Research published in 2014 shows that a vegan diet provides protection against obesity, type 2 diabetes and heart disease – even when compared to a vegetarian diet. A recent study by Oxford University predicts that 8.1 million deaths could be prevented by 2050 by adopting a vegan diet. This is because a vegan diet contains more vitamin C and fibre. Vitamin C-rich foods include cantaloupe, sweet peppers, kale, artichoke and broccoli, to name a few. A diet high in vitamin C has recently been shown to help our blood vessels to relax, reducing the risk of heart disease – to the point where it is just as effective as aerobic exercise, in fact! Furthermore, a diet high in fibre can normalise bowel movements and promote a healthy colon. It can also slow the absorption of sugar from the gut, which not only aids in the management of diabetes, but could prevent diabetes from developing. To get more fibre, eat fruits and vegetables, whole-grain products, cereals, nuts and seeds.

So couldn’t we accomplish this simply by eating more foods rich in vitamin C and fibre, as well as our usual meat-and-dairy-abundant diets?

Unfortunately, this still isn’t as beneficial as a vegan diet (although it is definitely better than nothing).
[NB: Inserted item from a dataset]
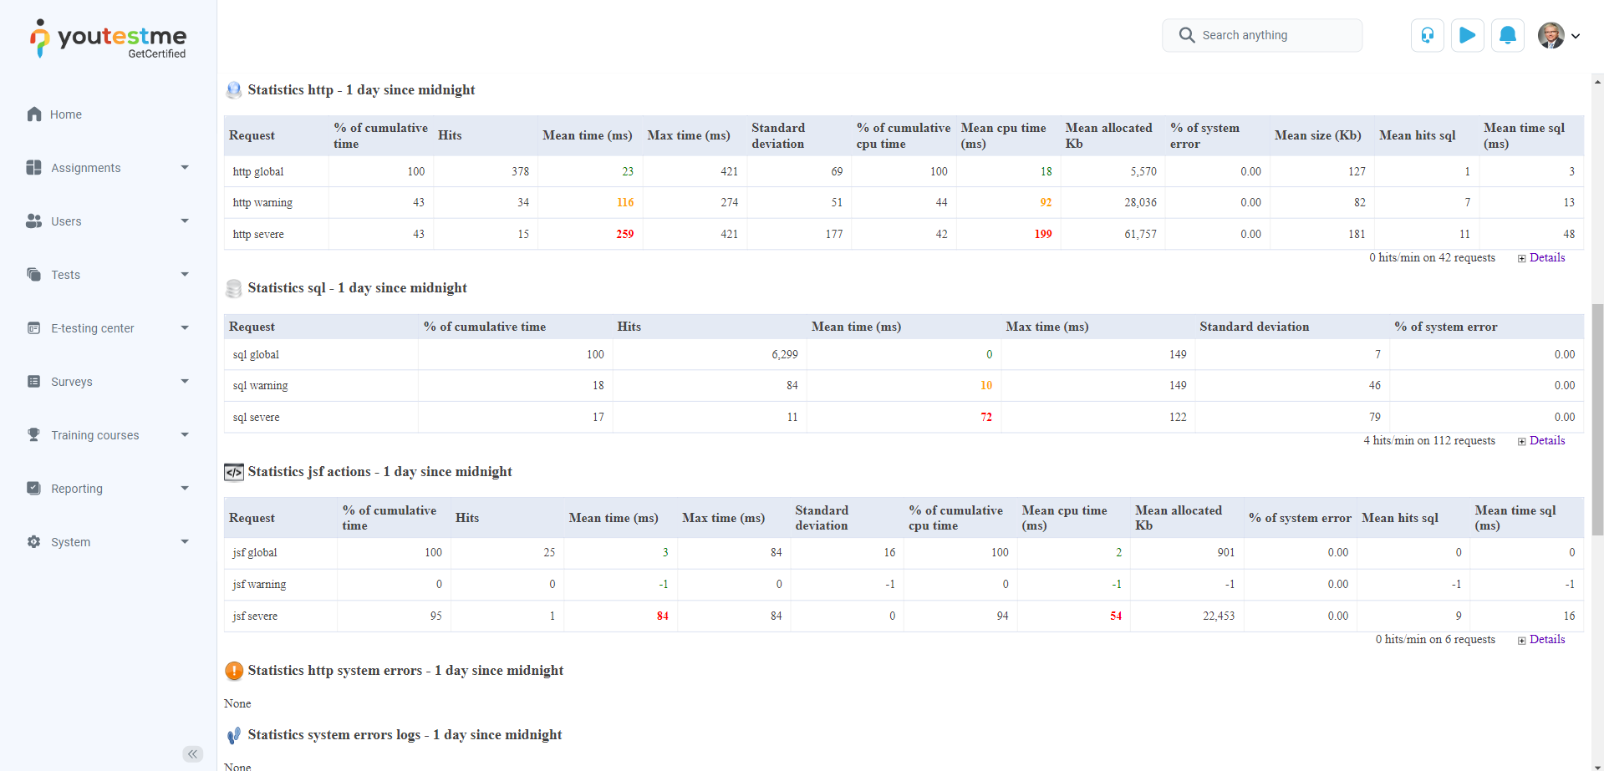1604x771 pixels.
Task: Show Details for jsf actions statistics
Action: click(1546, 640)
A vegan diet has much less saturated fat. Eating a diet high in saturated fat causes an increase in low-density lipoprotein (LDL, or “bad cholesterol”) which contributes to atherosclerosis, the process that clogs up arteries and leads to heart failure. Foods high in saturated fats (and ones to avoid) include cheese, hydrogenated oils (found in baked goods, margarine, crisps and chips) and fatty or processed meat. Sorry, everyone.

Not only are there countless studies and research that support a vegan diet, but there are people, too. And it’s not always about being a strict vegan, either; making smaller changes (such as having one meat-free day per week) not only has health benefits, but may also ease the transition from carnivore to herbivore. Gary Player (a retired South African professional golfer, for those who don’t know) has eaten a mainly vegetarian diet for most of his life; this, on top of regular exercise, has made the 80-year-old look (and feel) at least 20 years younger. His advice is to “make the change over time” so as not to “shock your system”. Russell Brand and Alanis Morissette are among many celebrities that turned to veganism in order to live a healthier lifestyle.
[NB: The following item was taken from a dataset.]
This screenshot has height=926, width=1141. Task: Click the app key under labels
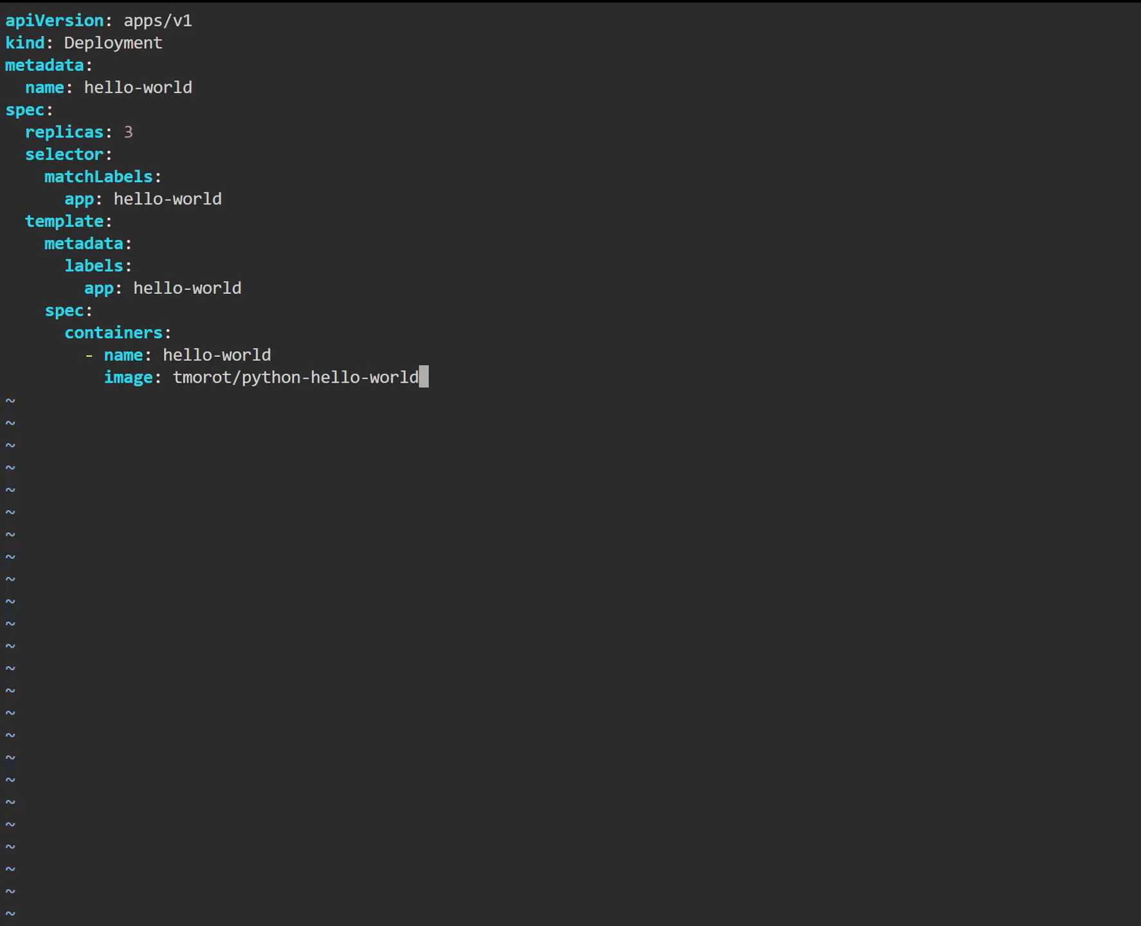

But it’s not just about our own health. If living a longer and healthier life isn’t enough, then think about the environment.
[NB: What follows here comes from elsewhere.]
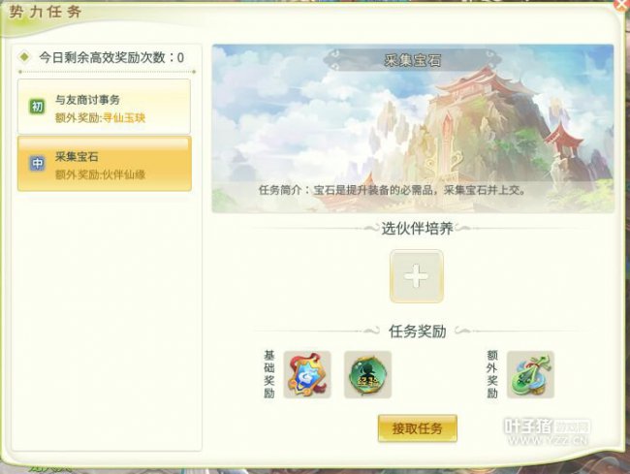The image size is (630, 474).
Task: Click the 选伙伴培养 section heading
Action: pyautogui.click(x=417, y=228)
Natalie Portman adopted a vegan diet in 2009 due to “the environmental effects of the mass production of animals”. Marco Springmann, lead researcher from the University of Oxford, says that a poor vegetables to meat ratio is “the greatest health burden globally”. Furthermore, research from the University of Exeter has found that by reducing global meat consumption by 50%, carbon dioxide levels can be “significantly lowered”. For every person who switches to a vegan diet, carbon dioxide emissions will be reduced by 1.5 tonnes per year. The reduction of this greenhouse gas (along with methane, a gas which chickens, turkeys, pigs and cows produce) could reduce the effects of global warming.

A vegan diet could save water, too, given that 1 pound of meat requires 2,400 gallons of water to produce, compared to the 25 gallons it takes to produce 1 pound of wheat. Further to this, 30% of the earth’s land mass (which is approximately equivalent to the size of Asia!) is used to raise animals for food. The statistics say it all: by switching to a vegan diet, not only could you contribute to the reduction in global warming, but you could also save water and precious space as well.

Going “cold turkey” and cutting out all animal products immediately requires a helluva lot of motivation. As someone who has the willpower of a lemming, I know I appreciate vegans a whole lot more now after doing my research. But research suggests that even small changes can have big benefits for both your health and the environment.

So how about next time a vegan starts to talk about how cool they are and how much good their diet does for both you and the world, you spend a little bit of time listening?

There’s no denying that they’re right about the benefits.

Whether or not it’s cool is up to you.